7. You offer on My altar defiled food, yet you say, "How have we defiled You?" By your saying, "G-d's table is contemptible."
8. When you offer a blind [animal] for a sacrifice, is there nothing wrong? And when you offer a lame or a sick one, is there nothing wrong? Were you to offer it to your governor, would he accept you or would he favor you? says the Lord of Hosts.
9. And now, will you pray before the Lord that He be gracious to us? This has come from your hand. Will He favor any of you? says the Lord of Hosts.
14. And you will say, "Why?"-Because the Lord testified between you and the wife of your youth, that you dealt treacherously with her, and she is your companion and the wife of your covenant.
15. Now did He not make one who had the rest of the spirits? Now what does the one seek of the seed of G-d? Now you shall beware of your spirit, that it shall not deal treacherously with the wife of your youth.
16. If you hate [her], send [her] away, says the Lord G-d of Israel. For injustice shall cover his garment, said the Lord of Hosts, but you shall beware of your spirit, and do not deal treacherously.
17. You have wearied the Lord with your words, and you say, "How have we wearied [Him]?"-By your saying, "Every evildoer is good in the Lord's sight, and He desires them," or, "Where is the G-d of judgment?"
7. From the days of your fathers you have departed from My laws and have not kept [them]. "Return to Me, and I will return to you," said the Lord of Hosts, but you said, "With what have we to return?"
8. Will a man rob G-d? Yet you rob Me, and you say, "With what have we robbed You?"-With tithes and with the terumah-levy.
13. "Still harder did your words strike Me," says the Lord, but you say, "What have we spoken against You?"
14. You have said, "It is futile to serve G-d, and what profit do we get for keeping His charge and for going about in anxious worry because of the Lord of Hosts?"
15. And now we praise the bold transgressors. Yea, those who work wickedness are built up. Yea, they tempt G-d, and they have, nevertheless, escaped.
Malachi’s prophecy also has Messianic aspects characteristics of the month of Av:
23. Lo, I will send you Elijah the prophet before the coming of the great and awesome day of the Lord,
24. that he may turn the heart of the fathers back through the children, and the heart of the children back through their fathers-lest I come and smite the earth with utter destruction.

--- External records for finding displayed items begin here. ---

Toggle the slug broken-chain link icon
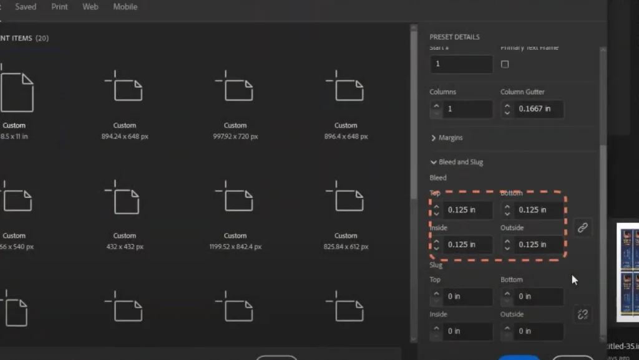This screenshot has width=639, height=360. click(582, 314)
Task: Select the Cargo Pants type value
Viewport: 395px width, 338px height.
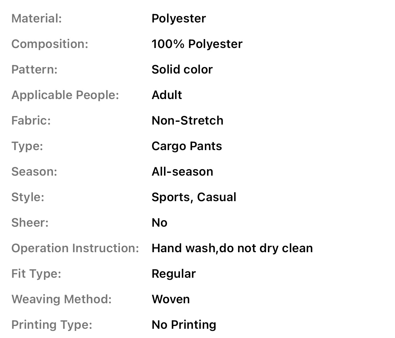Action: tap(187, 146)
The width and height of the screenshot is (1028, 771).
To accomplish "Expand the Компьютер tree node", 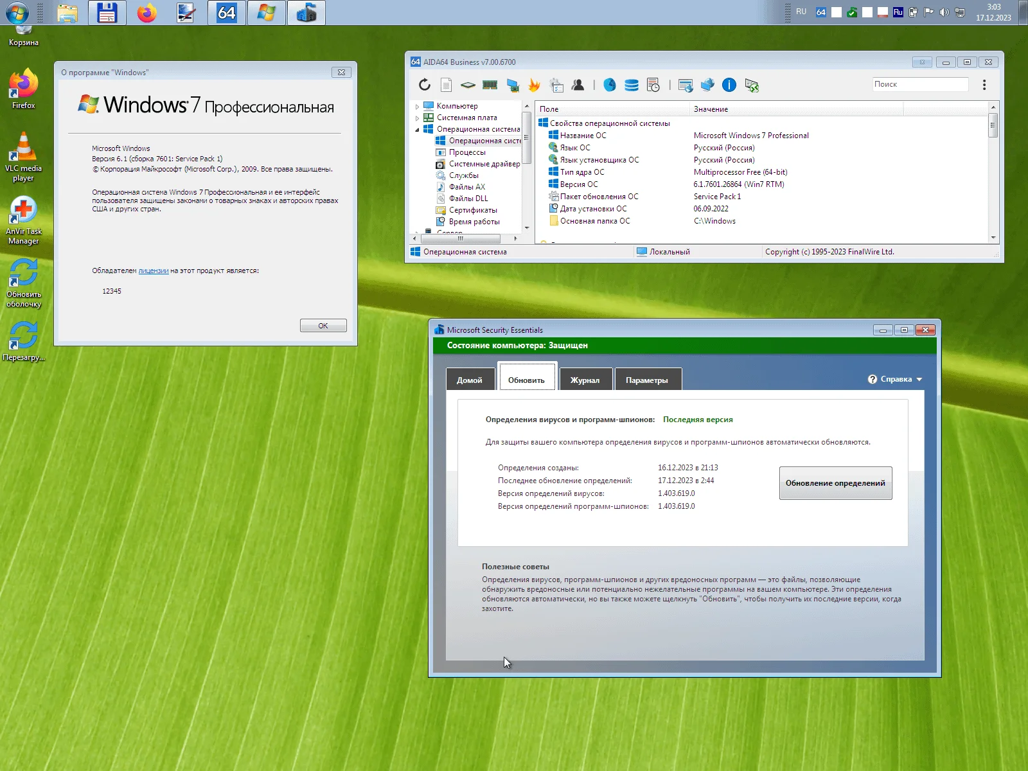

It is also worth noting that our sages state that Malachi is actually Ezra the Scribe. It was Ezra that led the Jewish return to the Land of Israel, the rebuilding of the Temple, and the canonization of the Tanach, the Five Books of Moses (Torah), the Prophets (Nevi’im) and the Writings (Ktuvim). It was an incredible “response” to the tragedy of Tisha B’Av.
The levitical city for this week is Debir. Debir means the Temple itself! It is also a name used for the inner courtyard of the Temple and the Holy of Holies.